When the Government Takes Your Family Members, One Woman’s Fight to Find Her Sister
Rushan Abbas hasn’t seen her sister, Dr. Gulshan Abbas, in two years.
A retired physician, Dr. Abbas should have been able to live the rest of her life in relative peace. But things in Xinjiang or East Turkistan, where Dr. Abbas lived, were changing.
In 2014, the Chinese Communist government started a brutal campaign of oppression on the Uyghur people, a cultural and ethnic minority in the country that practices Islam. A growing police state in the region resulted in an extensive surveillance system, including identifying families through a query code assigned to their doors and an app that tracks every move, website and communication. Before long, individuals and entire families started to disappear, in an act most now consider genocide.
“The first concentration camp was built under the Strike Hard campaign in 2014, and then in 2017 it grew to a massive scale and we heard over a million people were taken to the camps,” Rushan Abbas, founder and executive director of Campaign for Uyghurs, said in an interview with The Daily Citizen. “That’s when I heard that my husband’s entire family disappeared. My father-in-law, mother-in-law, and three of my sisters-in-law, their husbands, and fourteen of his nieces and nephews all disappeared.”
In the last couple of years, thousands of Uyghur individuals and families across the world have lost communication with loved ones in the region. Those that are part of the Uyghur diaspora, including Abbas, started to speak out.
“I tried to bring some attention to this situation and what’s happening. In the spring of the 2018, we organized the One Voice, One Step initiative to get some attention on these atrocities by organizing demonstrations and trying to get media attention,” Abbas said. “One Voice, One Step was led by Uyghur women around the world. In one day, 14 countries and 18 cities protested against the illegal detention of the Uyghurs in concentration camps.”
“Then I started to speak about the situation in different platforms, and one of them was the Hudson Institute (entitled China’s ‘War on Terrorism’ and the Xinjiang Emergency),” Abbas said. “I was one of the panelists in September 2018. And I talked about the conditions of the camps and the fate of my in-laws.”
Just days later, on September 11, 2018, Rushan’s sister Dr. Gulshan Abbas disappeared.
“My own sister, a retired medical doctor, she was abducted six days after my speech here in America,” Abbas said. “As an American citizen, I was practicing my constitutional right here, yet my sister became a victim and paid the price.
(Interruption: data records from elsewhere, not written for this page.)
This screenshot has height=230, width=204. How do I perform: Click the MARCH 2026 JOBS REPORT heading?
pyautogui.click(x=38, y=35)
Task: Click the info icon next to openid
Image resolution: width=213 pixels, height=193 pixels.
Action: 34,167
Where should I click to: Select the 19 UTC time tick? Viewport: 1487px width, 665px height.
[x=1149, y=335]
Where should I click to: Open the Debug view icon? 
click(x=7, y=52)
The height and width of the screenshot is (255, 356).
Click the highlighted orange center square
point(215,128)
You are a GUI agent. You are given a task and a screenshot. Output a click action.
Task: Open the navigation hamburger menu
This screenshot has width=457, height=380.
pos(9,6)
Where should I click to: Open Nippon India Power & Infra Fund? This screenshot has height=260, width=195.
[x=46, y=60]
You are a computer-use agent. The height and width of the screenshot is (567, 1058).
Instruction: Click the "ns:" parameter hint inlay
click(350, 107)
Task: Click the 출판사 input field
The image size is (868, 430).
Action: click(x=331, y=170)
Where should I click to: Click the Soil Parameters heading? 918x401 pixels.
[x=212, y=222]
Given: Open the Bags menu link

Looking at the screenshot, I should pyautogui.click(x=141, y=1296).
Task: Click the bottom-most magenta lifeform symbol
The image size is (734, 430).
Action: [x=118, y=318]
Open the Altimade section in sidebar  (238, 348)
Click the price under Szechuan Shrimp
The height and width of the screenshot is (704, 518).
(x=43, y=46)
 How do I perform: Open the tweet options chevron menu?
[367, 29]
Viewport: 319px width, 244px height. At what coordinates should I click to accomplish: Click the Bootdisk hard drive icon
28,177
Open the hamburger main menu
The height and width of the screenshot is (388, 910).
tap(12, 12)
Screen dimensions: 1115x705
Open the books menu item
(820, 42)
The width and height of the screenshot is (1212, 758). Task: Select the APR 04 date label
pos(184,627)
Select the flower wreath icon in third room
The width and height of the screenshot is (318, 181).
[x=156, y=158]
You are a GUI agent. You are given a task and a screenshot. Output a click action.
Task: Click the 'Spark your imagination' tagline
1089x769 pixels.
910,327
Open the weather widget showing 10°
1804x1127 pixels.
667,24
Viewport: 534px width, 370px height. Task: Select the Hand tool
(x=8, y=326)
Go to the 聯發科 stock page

It has been almost two years now, we have almost no information on her.”
At this time, Rushan has no idea where her sister is, just that she’s been detained, likely for “reeducation” purposes.
“The Radio Free Asia Uyghur service, after months and months and almost a couple of years of trying to find out where she is by calling the police and the neighborhood watch, anybody they can think of,” she said. “Finally, in early June, they confirmed that she had been detained by one of the employees from where she used to work.”
When attending a United Nations Human Rights Council event in Geneva, Switzerland, Rushan carried her sister’s picture on a sign that read, “Where is my sister? She is a medical doctor—she does not need vocational training.”
As China moves towards a more authoritarian regime under the charismatic leadership of Xi Jinping, free speech across the country has increasingly been restricted. To prevent people outside the country from sharing what they know, family members and relatives can be targeted as a way to punish and control those who are brave enough to speak out.
This process leaves family members concerned and desperate for news of their relatives.
“It’s almost two years now, I’m getting really worried for her,” Rushan said. “Her health needs constant attention, she needs to take medicine and has high blood pressure. I can’t sleep at night. I wake up in the middle of the night and think about her.”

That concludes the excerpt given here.